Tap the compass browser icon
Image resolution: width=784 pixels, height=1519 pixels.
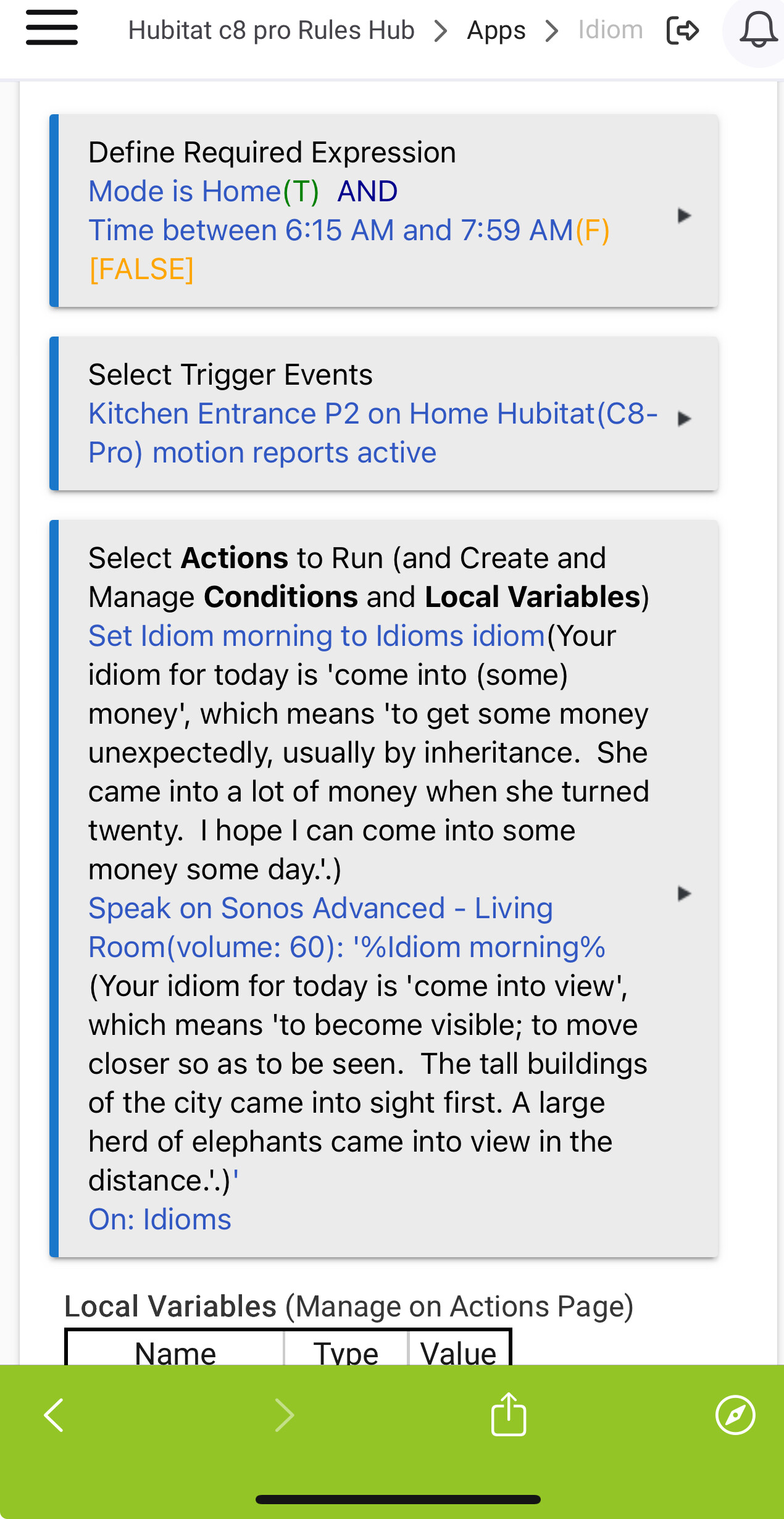click(735, 1415)
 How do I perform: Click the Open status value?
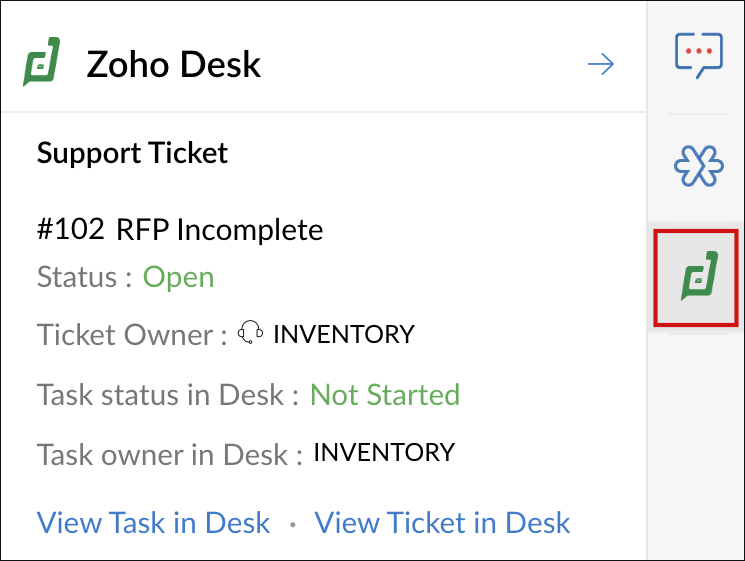[178, 276]
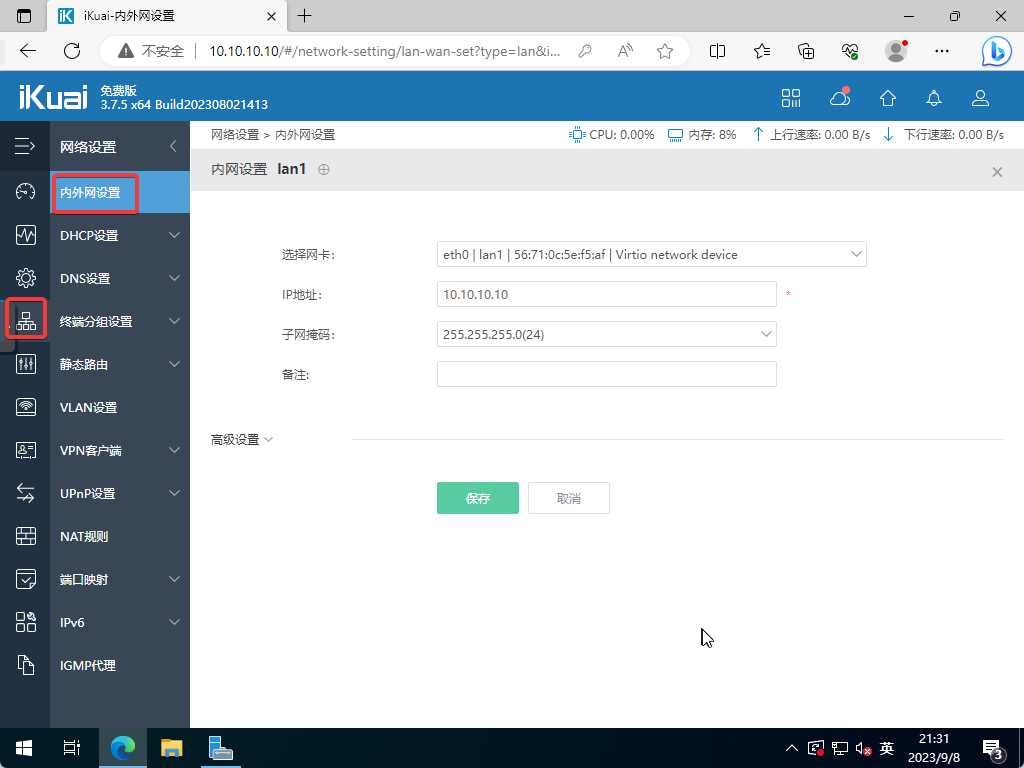Expand the 高级设置 advanced settings section

click(242, 440)
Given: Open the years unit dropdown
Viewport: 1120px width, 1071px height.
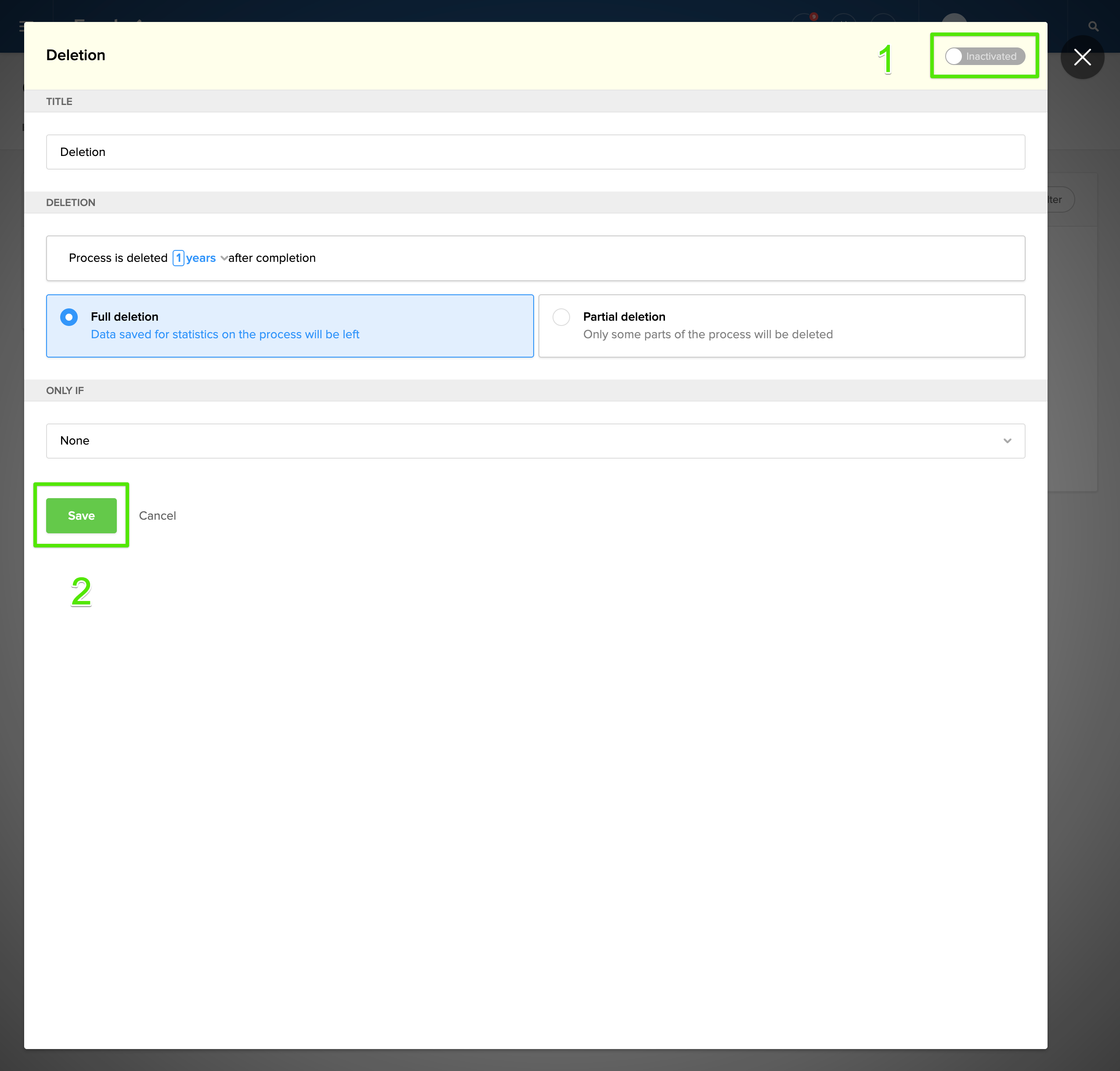Looking at the screenshot, I should 201,258.
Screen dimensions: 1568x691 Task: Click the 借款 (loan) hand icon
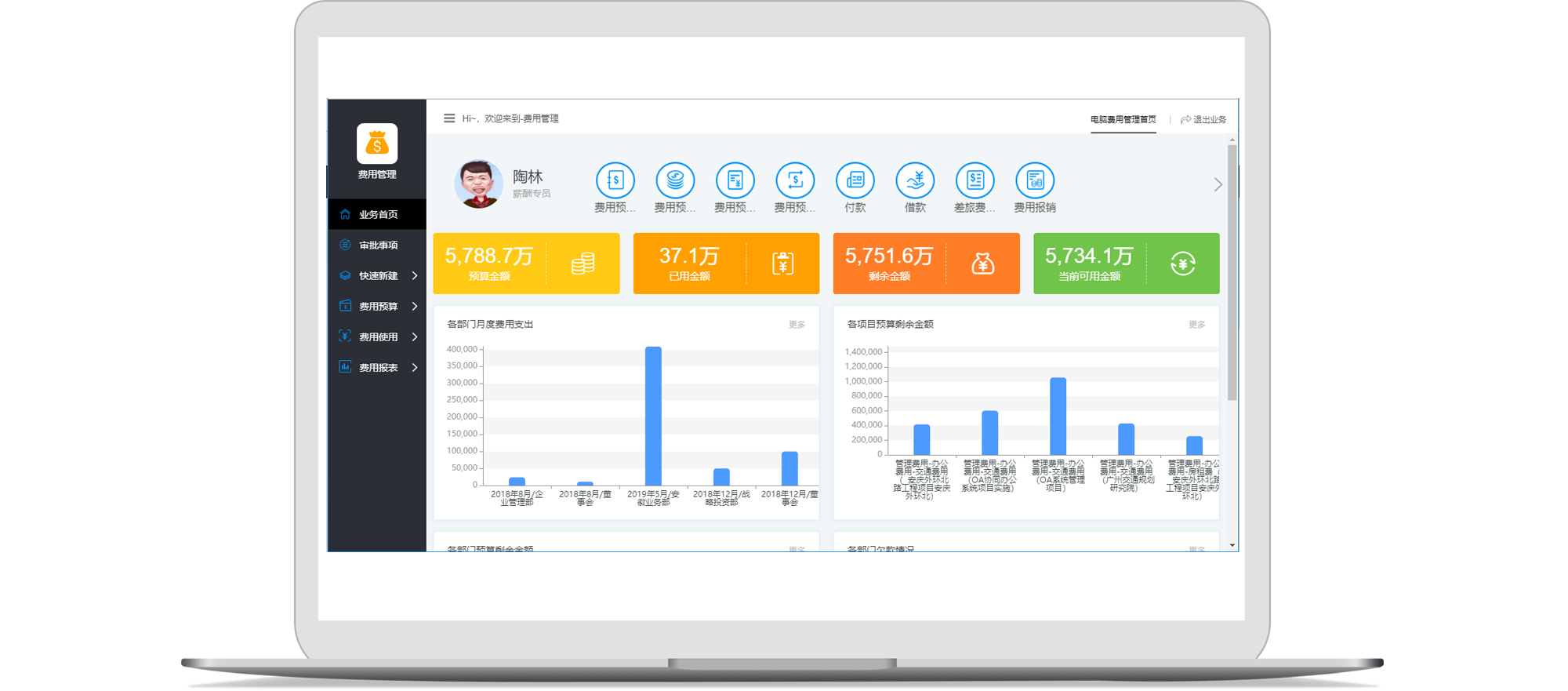coord(915,181)
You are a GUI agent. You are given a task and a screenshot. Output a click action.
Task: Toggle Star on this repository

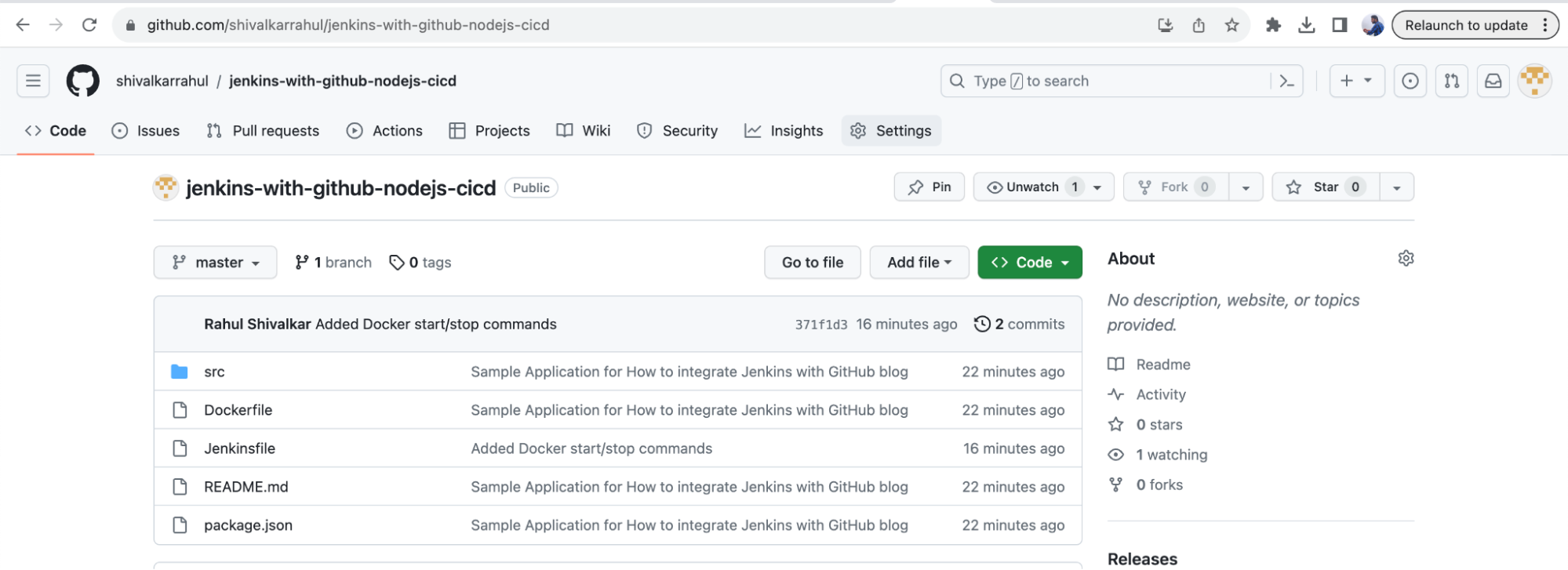coord(1325,187)
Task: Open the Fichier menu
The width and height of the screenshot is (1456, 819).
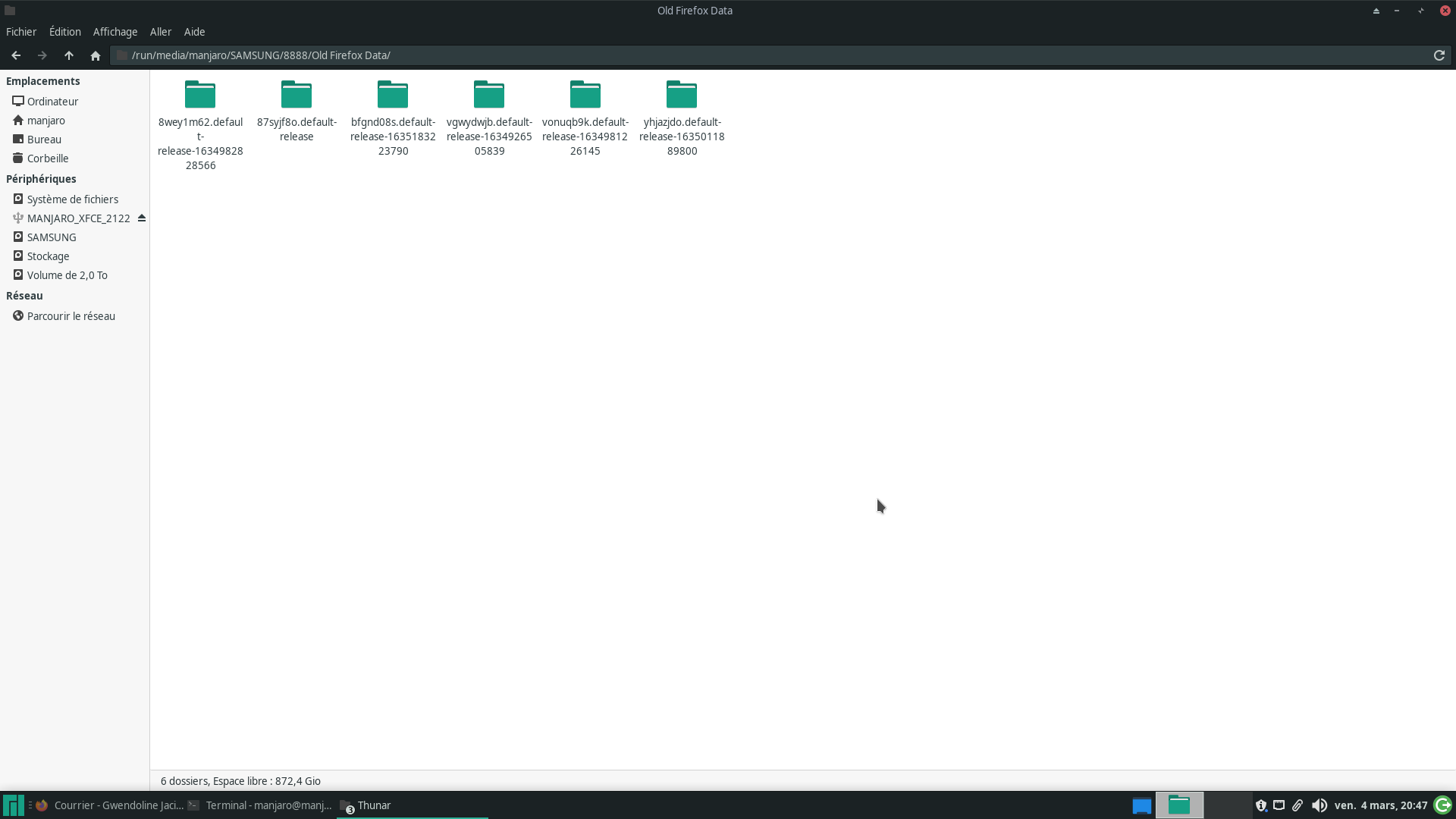Action: [x=21, y=32]
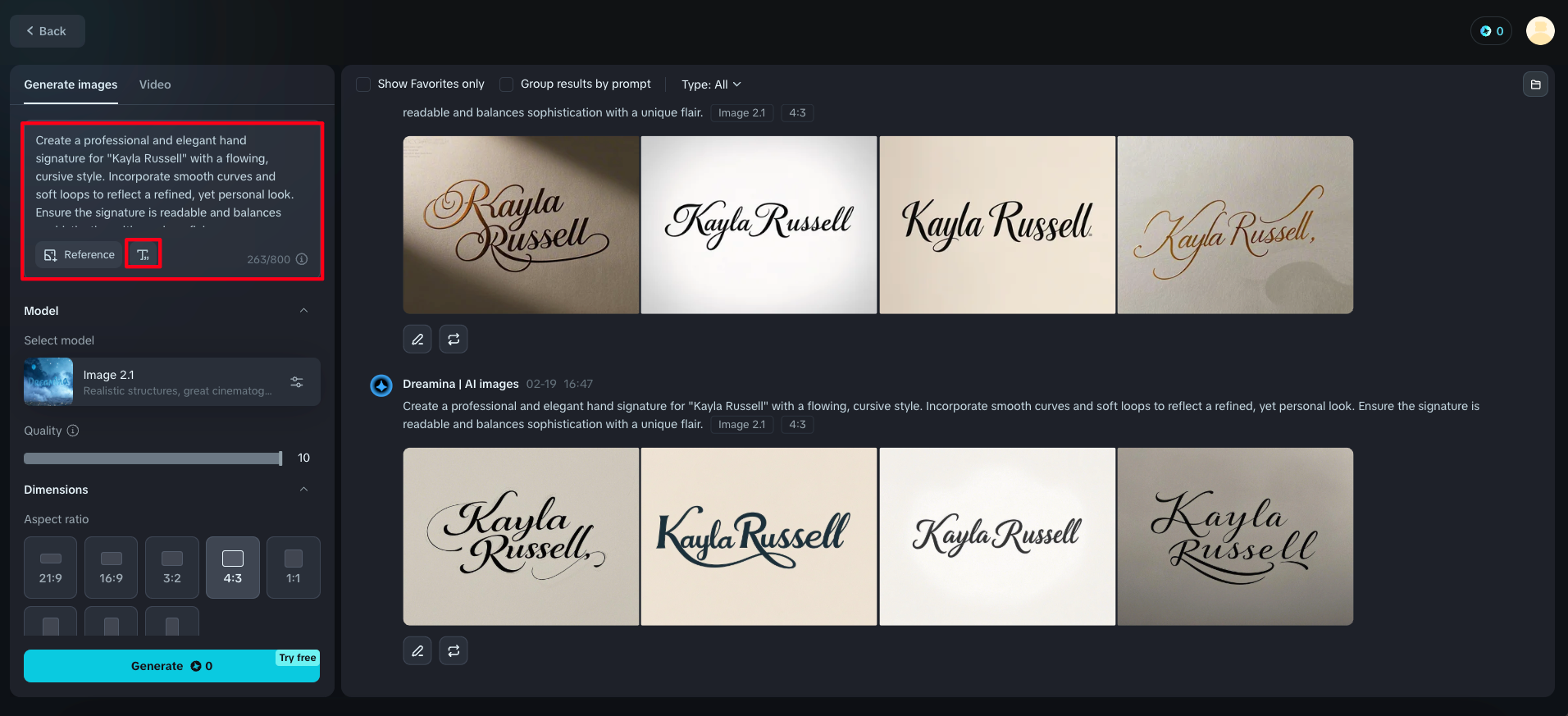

### AIM OF THE EXERCISE:
Please rewrite all of the entries above with "icon" changed to "button" and everything else kept the same. Leave the pictures out.

### TASK RESPONSE:
Tap the compass browser button
Image resolution: width=784 pixels, height=1519 pixels.
click(735, 1415)
 How do I perform: Click the Open status value?
[178, 276]
Expand the 高级设置 advanced settings section

click(242, 440)
Given: Open the years unit dropdown
Viewport: 1120px width, 1071px height.
Looking at the screenshot, I should 201,258.
Screen dimensions: 1568x691 Task: Click the 借款 (loan) hand button
coord(915,181)
You are a GUI agent. You are given a task and a screenshot. Output a click action.
Task: Toggle Star on this repository

coord(1325,187)
Task: Open the Fichier menu
The width and height of the screenshot is (1456, 819).
Action: [x=21, y=32]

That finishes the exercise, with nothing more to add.